Avec ce service, Spotify ne vise clairement pas ses abonnés Premium (ceux là pouvant synchroniser sur leur smartphone des fichiers musicaux accessibles hors connexion pour 9,99 euros par mois), mais «le reste des utilisateurs pour qui écouter ses playlists préférées en mobilité n'est pas encore possible» . Seule solution pour blinder les gigaoctets des baladeurs mp3 de la pomme : acheter. Mais sans pour autant «s'embêter à devoir acheter chaque piste séparément, passer de lecteurs en lecteurs, ou se ruiner» , dixit Spotify qui semble ainsi décrire le mode de vie moyen d'un utilisateur assidu d'iTunes. Pour ce faire, Spotify entend proposer des bundles (offres groupées) dont le principe est simple : plus l'utilisateur achète de pistes destinées à alimenter ses playlists, plus le prix à l'unité est intéressant. Pour 10 pistes, il en en coûtera 9.99 euros, soit presque 1 euro la piste, rien de très folichon. Pour 100 pistes, le prix unitaire passe toutefois à 0,60 euros :

«Avec iTunes, on achète d'abord, on fait ses playlists ensuite. Ici, c'est l'inverse» , résume Söderström qui précise qu'Apple n'a pas été consulté durant la mise en place de ce service en projet depuis un an et demi. Réduction ou pas, difficile d'imaginer les habitués au streaming disponible hors connexion (et donc abonnés) revenir à l'achat de mp3, même groupés, mais comme on le verra plus tard, ils ne font tout simplement pas partie de la cible d'un tel service.

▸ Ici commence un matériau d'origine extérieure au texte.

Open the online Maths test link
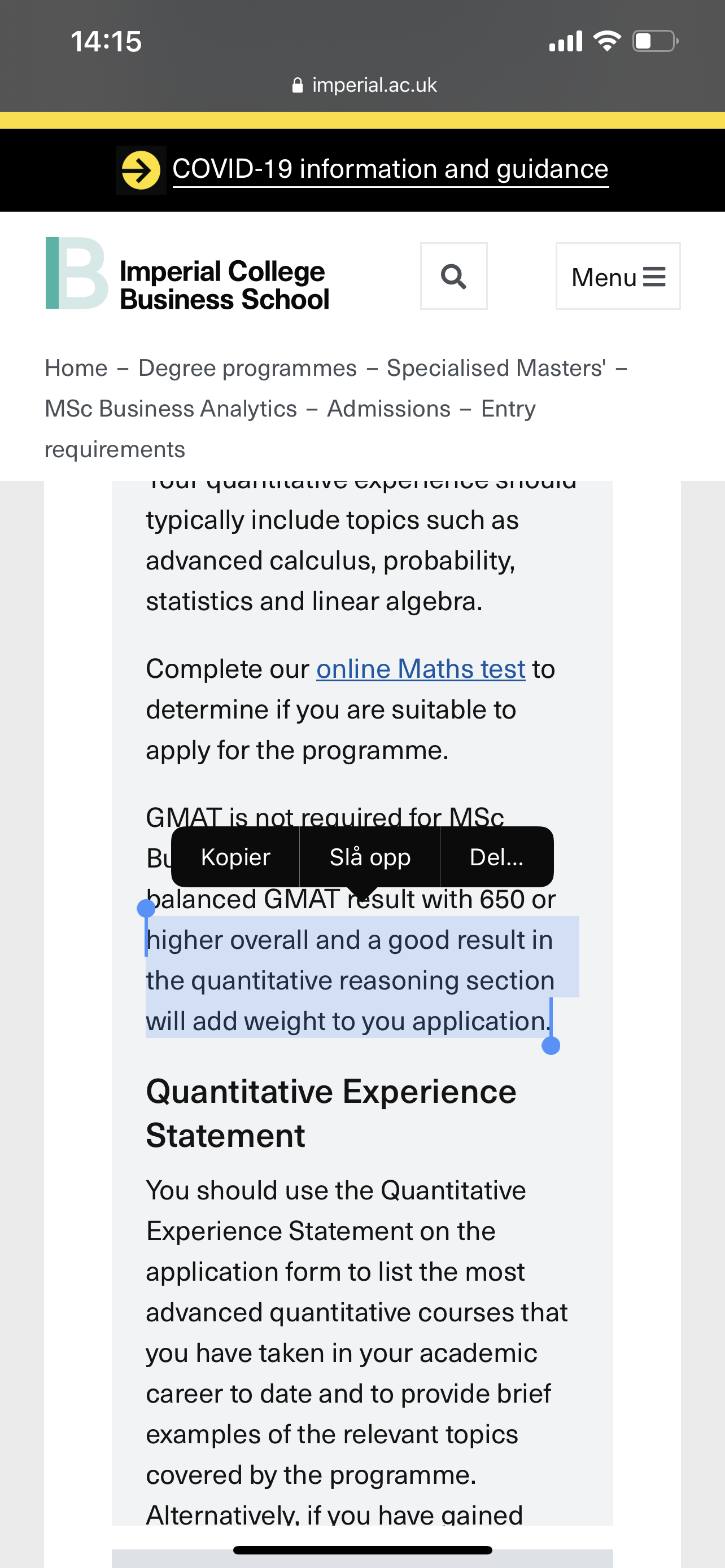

Dernier changement significatif pour Spotify : ses applications mobiles (sur Android, iOS, etc.) jusqu'à alors réservées aux abonnées Premium seront désormais disponibles à tous les inscrits au service, même gratuits. L'application pourra synchroniser via WiFi les mp3 présents sur l'ordinateur préalablement scannés par Spotify. L'écoute en streaming du catalogue de Spotify ne concerne évidemment pas les utilisateurs de Spotify Free.

Comment les labels, amenés à signer de nouveaux accords pour permettre ces nouveautés, ont-ils réagi ? D'après Söderström, ils ont été «coopératifs» et 97% du catalogue de Spotify va pouvoir être accessible via ces nouveaux moyens. En simplifiant l'achat de mp3, Spotify semble effectuer un mouvement quasi anachronique face à sa stratégie d'abonnements Premium, qui privilégient l'accès de la musique (via URL) à la possession d'un fichier. «Accéder à la musique via téléphone, c'est le futur, mais aujourd'hui cela ne concerne qu'un assez petit pourcentage des mélomanes» , juge Söderström, visiblement ravi de faire un démonstration sans bug depuis ses locaux suédois.

Reste maintenant à voir comment réagira Apple de voir son logiciel maison ainsi ringardisé (ce n'était déjà pas les alternatives qui manquent, certes), alors que le lancement de son service d'écoute de musique en ligne ( iCloud ?) s'annonce imminent.